Hexagon 'best ever' third quarter tops forecasts helped by China demand

STOCKHOLM (Reuters) - Industrial technology group Hexagon HEXAb.ST on Wednesday reported quarterly core earnings well ahead of market expectations as a broad-based recovery in China and cost savings boosted results.

The company said it was seeing a “two-speed world”, with growth for its newer automation products in construction, mining, public safety and agriculture, but uncertain demand in sectors such as traditional automotive, aerospace and oil and gas.

The maker of measurement and positioning systems and software said third-quarter adjusted operating earnings rose to 250 million euros ($295 million) from 236 million in the year-earlier quarter, and ahead of the 230 million mean analyst forecast in a Refinitiv poll.

“We are pleased with the results, having delivered our best third-quarter earnings and profitability ever despite the significant currency headwind,” CEO Ola Rollen said in a statement.

Hexagon, which partly competes with companies such as Trimble TRMB.O and Autodesk ADSK.O, said organic sales growth was flat in the quarter compared to the year-ago period, with Asia up 5%, and regions EMEA (Europe, Middle East and Africa) and the Americas down 1% and 2% respectively.

“We saw a robust sequential improvement in sales growth, supported by a broad-based recovery in China and a solid development in our geospatial segments,” Rollen said.

China was the big driver in the quarter with organic growth of 18%, mainly driven by infrastructure and construction and a recovery in the electronics segment.

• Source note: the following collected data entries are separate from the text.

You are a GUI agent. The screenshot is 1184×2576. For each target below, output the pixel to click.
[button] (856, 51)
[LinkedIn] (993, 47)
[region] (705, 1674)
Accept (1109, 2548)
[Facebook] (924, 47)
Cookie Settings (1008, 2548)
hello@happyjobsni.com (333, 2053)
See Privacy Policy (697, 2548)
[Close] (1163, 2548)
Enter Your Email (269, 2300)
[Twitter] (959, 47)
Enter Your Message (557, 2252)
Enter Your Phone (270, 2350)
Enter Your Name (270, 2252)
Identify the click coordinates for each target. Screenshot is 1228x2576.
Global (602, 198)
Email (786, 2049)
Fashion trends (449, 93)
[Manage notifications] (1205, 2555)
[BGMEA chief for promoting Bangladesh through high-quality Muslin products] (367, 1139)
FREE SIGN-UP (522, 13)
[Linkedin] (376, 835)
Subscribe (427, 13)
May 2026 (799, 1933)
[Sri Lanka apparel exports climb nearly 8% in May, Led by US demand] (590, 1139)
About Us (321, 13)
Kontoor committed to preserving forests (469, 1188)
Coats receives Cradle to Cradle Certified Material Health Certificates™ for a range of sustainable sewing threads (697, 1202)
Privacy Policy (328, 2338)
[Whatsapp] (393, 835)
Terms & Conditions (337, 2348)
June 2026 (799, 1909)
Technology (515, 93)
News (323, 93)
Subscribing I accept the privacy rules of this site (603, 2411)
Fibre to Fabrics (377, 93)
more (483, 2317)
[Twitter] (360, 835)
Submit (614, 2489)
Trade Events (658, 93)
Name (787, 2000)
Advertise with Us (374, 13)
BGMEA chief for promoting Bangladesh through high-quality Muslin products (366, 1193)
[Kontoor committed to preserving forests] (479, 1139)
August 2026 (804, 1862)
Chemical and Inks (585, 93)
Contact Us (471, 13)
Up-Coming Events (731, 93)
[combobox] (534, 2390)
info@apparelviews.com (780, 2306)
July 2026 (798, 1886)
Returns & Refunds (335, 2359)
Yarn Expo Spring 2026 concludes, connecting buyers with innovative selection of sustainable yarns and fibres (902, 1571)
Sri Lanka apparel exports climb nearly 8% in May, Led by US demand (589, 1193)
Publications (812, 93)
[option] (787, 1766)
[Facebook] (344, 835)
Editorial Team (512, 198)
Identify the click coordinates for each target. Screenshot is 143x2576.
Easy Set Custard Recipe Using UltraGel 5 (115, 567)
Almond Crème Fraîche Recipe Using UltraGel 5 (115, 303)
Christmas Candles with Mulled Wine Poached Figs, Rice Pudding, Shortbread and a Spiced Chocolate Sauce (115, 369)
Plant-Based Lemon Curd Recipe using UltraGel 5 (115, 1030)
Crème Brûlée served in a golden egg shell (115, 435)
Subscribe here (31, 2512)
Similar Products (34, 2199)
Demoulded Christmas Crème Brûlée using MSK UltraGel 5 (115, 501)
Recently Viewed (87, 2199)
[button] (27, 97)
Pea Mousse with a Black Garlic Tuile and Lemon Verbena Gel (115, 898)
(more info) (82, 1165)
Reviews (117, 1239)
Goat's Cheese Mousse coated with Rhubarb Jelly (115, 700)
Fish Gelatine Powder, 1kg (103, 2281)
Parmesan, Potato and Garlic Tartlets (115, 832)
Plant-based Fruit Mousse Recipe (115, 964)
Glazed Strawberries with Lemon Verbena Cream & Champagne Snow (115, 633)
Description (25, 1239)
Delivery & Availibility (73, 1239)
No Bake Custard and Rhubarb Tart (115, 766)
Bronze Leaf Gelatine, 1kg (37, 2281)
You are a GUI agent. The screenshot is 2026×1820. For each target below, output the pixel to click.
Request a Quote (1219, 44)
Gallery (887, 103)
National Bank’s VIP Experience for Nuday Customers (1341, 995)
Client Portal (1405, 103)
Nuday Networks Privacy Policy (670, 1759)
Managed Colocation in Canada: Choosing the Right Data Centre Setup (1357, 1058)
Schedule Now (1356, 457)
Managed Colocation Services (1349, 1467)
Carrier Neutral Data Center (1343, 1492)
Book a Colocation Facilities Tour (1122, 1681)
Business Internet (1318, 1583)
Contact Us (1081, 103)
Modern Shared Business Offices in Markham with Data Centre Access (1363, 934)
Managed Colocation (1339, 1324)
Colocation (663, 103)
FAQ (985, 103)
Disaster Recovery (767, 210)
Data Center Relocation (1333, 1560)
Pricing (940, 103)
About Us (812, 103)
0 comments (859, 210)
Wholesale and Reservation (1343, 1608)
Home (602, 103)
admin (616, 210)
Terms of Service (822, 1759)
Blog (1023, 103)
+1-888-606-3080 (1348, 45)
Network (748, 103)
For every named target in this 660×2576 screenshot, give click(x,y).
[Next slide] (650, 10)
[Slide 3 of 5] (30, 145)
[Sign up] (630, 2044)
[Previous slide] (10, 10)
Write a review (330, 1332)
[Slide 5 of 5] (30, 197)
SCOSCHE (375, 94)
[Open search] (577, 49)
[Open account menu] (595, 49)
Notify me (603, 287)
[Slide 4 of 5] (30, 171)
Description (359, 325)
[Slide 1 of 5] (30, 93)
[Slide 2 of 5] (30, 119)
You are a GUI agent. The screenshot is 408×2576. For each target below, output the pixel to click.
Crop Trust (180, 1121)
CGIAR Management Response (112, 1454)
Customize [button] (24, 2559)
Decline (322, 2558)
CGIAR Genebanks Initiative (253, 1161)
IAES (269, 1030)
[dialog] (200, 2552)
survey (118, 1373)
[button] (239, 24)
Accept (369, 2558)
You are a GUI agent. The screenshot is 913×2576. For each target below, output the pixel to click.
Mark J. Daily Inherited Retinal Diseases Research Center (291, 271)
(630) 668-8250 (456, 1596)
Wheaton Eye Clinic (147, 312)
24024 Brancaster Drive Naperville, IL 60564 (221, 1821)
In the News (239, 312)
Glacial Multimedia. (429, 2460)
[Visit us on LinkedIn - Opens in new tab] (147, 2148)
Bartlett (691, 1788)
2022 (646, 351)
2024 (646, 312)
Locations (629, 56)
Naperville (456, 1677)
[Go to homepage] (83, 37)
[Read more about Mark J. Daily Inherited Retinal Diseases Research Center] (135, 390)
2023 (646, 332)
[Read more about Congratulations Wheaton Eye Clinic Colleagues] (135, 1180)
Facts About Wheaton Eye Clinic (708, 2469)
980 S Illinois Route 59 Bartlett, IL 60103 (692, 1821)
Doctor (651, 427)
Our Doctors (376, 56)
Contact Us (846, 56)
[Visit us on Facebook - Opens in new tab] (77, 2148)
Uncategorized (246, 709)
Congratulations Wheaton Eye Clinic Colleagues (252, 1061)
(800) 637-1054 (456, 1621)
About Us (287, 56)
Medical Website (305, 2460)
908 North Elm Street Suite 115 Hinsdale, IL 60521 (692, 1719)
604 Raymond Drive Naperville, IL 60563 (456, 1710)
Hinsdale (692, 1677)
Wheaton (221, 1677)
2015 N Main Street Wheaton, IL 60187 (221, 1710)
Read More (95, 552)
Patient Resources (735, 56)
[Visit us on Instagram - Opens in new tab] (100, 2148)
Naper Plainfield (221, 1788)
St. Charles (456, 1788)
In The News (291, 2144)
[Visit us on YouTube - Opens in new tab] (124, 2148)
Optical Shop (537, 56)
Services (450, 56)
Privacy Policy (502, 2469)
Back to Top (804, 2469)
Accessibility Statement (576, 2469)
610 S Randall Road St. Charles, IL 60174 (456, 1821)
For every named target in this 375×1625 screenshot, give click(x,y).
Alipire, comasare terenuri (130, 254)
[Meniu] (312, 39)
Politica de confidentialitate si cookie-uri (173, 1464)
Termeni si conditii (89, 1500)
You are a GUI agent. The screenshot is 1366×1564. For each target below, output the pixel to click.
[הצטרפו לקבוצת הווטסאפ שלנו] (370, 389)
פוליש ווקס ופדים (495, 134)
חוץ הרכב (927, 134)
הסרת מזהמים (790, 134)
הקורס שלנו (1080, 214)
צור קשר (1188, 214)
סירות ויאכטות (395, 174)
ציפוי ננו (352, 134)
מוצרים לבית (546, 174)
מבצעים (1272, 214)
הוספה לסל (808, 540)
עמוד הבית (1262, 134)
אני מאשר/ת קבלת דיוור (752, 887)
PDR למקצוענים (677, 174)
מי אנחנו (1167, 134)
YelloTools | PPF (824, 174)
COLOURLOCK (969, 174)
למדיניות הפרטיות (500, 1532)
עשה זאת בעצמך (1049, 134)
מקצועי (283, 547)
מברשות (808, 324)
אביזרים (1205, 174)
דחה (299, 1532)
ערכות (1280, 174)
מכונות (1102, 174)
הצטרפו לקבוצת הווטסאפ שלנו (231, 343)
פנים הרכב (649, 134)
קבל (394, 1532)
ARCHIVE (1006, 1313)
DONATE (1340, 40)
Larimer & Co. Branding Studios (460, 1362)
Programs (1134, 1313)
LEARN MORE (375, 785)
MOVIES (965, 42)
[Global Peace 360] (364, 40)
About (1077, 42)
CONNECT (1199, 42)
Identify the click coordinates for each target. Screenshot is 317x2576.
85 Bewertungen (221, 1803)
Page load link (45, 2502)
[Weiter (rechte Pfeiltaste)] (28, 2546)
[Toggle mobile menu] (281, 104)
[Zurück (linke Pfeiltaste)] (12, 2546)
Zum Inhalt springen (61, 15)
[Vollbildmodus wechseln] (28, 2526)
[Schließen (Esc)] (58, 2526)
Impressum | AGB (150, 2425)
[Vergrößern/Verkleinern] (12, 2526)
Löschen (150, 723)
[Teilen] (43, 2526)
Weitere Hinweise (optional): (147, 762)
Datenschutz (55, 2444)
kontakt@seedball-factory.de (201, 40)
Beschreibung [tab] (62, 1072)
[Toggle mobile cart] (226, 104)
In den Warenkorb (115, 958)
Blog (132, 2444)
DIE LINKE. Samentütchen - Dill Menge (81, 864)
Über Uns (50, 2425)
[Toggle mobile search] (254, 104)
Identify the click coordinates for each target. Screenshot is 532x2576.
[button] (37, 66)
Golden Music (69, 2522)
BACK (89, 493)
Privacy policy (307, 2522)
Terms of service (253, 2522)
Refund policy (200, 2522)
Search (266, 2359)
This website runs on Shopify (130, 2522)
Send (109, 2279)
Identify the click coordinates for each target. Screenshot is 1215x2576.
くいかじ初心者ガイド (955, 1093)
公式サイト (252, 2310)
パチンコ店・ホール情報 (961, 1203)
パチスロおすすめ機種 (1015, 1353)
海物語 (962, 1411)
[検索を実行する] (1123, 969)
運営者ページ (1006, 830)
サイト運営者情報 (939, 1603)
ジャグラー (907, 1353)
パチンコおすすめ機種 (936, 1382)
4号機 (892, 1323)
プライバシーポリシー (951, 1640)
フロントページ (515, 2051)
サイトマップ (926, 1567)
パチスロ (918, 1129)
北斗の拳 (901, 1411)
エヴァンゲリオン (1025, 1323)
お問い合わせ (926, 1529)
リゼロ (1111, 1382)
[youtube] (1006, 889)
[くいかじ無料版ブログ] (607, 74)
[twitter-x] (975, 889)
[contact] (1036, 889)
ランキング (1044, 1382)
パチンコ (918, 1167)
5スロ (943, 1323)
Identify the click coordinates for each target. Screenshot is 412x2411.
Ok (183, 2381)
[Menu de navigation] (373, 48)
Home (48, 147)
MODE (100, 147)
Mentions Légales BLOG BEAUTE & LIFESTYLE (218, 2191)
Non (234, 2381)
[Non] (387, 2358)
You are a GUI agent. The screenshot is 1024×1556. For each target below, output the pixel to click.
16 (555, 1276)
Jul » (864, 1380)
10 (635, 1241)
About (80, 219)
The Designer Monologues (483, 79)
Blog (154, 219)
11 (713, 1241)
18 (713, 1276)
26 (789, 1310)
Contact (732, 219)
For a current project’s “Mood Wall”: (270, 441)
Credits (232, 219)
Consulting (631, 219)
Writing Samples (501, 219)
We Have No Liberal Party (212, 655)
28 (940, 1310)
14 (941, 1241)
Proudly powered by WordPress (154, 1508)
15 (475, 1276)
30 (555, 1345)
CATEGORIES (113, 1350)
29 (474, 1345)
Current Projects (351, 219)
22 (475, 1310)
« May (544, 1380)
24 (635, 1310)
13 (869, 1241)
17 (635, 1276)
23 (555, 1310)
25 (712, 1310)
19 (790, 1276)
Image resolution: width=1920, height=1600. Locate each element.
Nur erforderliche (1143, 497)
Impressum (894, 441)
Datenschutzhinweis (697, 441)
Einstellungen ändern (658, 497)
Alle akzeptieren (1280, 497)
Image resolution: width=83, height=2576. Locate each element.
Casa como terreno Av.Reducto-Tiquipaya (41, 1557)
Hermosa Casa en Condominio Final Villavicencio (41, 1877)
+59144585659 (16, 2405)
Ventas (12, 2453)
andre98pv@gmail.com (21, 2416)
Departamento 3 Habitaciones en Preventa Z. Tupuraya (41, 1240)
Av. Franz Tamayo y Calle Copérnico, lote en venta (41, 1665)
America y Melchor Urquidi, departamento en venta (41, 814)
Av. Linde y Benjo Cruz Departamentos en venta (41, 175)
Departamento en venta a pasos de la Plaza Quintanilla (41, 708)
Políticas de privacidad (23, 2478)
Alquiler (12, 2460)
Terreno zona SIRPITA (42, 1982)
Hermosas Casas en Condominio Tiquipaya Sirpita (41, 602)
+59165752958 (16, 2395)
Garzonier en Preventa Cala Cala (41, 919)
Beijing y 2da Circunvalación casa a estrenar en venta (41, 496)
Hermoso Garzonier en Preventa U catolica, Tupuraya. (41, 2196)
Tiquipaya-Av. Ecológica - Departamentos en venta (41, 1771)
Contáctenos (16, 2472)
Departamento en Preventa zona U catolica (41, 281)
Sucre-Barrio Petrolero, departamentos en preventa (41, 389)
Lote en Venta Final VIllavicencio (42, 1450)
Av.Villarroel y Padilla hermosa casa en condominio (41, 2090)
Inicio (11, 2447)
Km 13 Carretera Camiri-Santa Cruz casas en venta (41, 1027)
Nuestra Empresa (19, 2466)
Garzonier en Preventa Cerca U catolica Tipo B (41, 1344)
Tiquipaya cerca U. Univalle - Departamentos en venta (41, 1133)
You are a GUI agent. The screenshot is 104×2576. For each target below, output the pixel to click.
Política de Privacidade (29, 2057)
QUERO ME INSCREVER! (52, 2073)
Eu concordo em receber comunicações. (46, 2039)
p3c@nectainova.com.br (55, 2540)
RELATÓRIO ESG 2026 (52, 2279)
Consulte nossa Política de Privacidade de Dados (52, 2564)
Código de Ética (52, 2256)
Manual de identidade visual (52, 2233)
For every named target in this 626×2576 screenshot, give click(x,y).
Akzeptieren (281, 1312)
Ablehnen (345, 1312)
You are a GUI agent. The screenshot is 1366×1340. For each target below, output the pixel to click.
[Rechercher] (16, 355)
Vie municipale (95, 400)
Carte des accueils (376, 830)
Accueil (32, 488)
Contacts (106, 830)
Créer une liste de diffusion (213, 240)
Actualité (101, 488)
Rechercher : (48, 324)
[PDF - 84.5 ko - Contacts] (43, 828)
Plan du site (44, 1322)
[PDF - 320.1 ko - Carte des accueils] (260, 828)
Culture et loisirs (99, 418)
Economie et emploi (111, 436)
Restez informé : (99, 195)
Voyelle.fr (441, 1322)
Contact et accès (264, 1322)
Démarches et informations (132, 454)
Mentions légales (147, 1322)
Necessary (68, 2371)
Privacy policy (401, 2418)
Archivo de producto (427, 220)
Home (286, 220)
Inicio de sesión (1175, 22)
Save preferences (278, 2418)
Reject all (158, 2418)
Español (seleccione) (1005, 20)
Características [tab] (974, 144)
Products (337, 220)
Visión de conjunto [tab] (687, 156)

Hexagon’s sensors and software are used for measurement and quality inspection in manufacturing processes and engineering plant design, and also in areas such as infrastructure planning, construction, mining, agriculture and energy.

The Swedish company late on Tuesday proposed to reinstate its original dividend for 2019, which was withdrawn early in the year because of uncertainty around the pandemic.